Allerdings: Radeln, auch wenn es mich als Fernsehsportler kalt lässt, ist eine der wenigen Sportarten, die ich aktiv betreibe. Es gehört ja quasi zur Lebensart eines Münchners. Ich radle also viel, vorausgesetzt, ich besitze gerade ein Radl. Nachdem mir aber drei, vier City-Bikes gestohlen wurden, hatte ich für einige Zeit keine Lust mehr auf diese Art der großstädtischen Fortbewegung. Dann aber erlag ich dem Charme eines Oldtimers mit Standarte auf dem vorderen Schutzblech.

Die Freude währte aber nur kurz. Heute weiß ich, dass alte Herrenräder vollkommen überschätzt sind. „Das war noch Qualität!“ – ein einziger Quatsch. Der einzige Vorzug ist, dass ein solches Radl nicht ganz so gern geklaut wird. Meins zumindest nicht, denn es steht seit Monaten am Radlständer eines großen Münchner Verlags in der Innenstadt, überdacht und in einem nicht jedem zugänglichen Innenhof.

Es war auf dem Viktualienmarkt, an einem Juniabend gegen elf. Als Münchner fahre ich selbstverständlich hochgeschwindig über den Markt. Doch da kommen mir doch tatsächlich zwei Fußgänger in die Quere, ich bremse mittels Rücktritt – eigentlich eine elegante Art zu bremsen. Bei meiner Vollbremsung aber wickelt es diesen kleinen Metallbügel, der am Rahmen befestigt ist und das Hinterrad bei Pedalrücktritt abbremst, um die Achse des Rads. Mein Oldtimer wurde fahruntüchtig. Weil das Verlagshaus nicht weit ist, schleppe ich das Wrack dorthin.

Wahrscheinlich bleibt es auch dort. Denn seit kurzem bin ich Besitzer eines knallroten italienischen Rennrads mit kaum fingerbreiten Reifen. Ich habe es als Geschenk erhalten von einer goldschatzgleichen Frau.

Ausgefahren bin ich es aber noch nicht, obwohl es keine Rücktrittbremse hat.

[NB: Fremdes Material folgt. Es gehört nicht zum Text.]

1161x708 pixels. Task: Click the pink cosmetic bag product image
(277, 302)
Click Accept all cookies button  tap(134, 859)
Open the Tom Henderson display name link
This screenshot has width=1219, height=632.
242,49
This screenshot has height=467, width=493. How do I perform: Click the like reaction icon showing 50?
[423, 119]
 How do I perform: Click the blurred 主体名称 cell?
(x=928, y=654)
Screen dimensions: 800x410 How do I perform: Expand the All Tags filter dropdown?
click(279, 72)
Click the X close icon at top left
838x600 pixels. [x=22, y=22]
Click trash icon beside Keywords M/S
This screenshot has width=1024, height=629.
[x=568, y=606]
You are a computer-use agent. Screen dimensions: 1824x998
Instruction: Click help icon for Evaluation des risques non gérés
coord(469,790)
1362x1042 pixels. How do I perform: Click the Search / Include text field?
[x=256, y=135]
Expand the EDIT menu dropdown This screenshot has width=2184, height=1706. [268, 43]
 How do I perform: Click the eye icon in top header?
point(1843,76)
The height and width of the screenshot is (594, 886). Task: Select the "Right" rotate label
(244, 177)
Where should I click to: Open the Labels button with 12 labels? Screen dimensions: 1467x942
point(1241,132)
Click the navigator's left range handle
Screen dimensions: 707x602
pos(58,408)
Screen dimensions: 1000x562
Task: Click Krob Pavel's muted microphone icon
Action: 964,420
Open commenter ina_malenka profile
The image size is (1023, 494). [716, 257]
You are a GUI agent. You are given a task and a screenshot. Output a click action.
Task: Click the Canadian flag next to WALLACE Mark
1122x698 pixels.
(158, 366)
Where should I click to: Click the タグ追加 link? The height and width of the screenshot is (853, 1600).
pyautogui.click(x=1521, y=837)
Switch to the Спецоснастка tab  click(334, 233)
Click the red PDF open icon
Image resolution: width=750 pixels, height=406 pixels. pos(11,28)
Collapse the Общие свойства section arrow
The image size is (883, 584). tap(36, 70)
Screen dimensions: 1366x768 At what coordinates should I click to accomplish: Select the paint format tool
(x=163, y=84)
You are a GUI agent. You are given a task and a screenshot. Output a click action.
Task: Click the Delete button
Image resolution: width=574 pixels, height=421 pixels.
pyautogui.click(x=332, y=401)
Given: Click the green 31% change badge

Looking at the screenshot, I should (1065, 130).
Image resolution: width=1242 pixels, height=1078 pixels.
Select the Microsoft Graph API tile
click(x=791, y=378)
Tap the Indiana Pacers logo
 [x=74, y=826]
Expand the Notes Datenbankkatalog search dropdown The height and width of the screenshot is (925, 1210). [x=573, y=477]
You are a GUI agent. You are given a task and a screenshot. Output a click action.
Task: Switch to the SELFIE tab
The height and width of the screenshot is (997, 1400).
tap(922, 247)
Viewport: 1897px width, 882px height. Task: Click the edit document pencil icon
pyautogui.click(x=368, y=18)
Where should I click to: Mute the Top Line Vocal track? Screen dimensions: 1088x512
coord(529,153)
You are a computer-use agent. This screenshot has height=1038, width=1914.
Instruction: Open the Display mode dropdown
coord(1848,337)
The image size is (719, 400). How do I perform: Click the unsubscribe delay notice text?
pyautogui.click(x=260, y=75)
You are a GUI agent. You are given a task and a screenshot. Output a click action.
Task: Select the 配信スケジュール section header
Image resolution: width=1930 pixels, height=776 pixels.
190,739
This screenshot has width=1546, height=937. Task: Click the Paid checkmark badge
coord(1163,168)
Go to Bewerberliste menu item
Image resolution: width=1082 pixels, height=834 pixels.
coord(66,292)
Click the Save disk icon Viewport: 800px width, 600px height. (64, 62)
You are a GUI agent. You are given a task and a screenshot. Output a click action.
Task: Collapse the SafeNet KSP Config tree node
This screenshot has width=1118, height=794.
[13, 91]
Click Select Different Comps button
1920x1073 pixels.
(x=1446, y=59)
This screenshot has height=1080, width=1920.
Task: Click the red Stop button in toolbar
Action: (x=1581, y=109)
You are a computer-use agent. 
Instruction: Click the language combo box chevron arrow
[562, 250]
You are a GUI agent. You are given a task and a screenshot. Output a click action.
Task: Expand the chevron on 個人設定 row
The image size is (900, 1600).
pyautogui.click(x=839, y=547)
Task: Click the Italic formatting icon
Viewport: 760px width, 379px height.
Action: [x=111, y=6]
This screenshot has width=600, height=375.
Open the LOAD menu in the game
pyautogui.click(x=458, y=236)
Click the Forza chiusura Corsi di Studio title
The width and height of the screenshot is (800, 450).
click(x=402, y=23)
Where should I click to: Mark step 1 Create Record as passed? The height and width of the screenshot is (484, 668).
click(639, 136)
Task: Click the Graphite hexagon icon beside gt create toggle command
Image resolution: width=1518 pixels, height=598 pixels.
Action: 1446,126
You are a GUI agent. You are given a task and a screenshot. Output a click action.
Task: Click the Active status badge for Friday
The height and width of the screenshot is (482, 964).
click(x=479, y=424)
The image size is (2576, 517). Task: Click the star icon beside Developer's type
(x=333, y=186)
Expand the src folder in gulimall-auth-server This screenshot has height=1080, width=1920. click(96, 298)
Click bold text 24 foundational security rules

Aber wie Sie wissen, kommt ja zurzeit sehr viel Fußball im Fernsehen – so habe ich vor lauter Sport keine Zeit zum Sporteln. Schade eigentlich, aber der Frühling naht ja schon.

Artikel vom 02.11.2006
Auf Facebook teilen / empfehlen Whatsapp

Weiterlesen





Wochenanzeiger München
 
Kleinanzeigen München
 
Zeitungen online lesen
z. B. Samstagsblatt, Münchener Nord-Rundschau, Schwabinger-Seiten, Südost-Kurier, Moosacher Anzeiger, TSV 1860, ...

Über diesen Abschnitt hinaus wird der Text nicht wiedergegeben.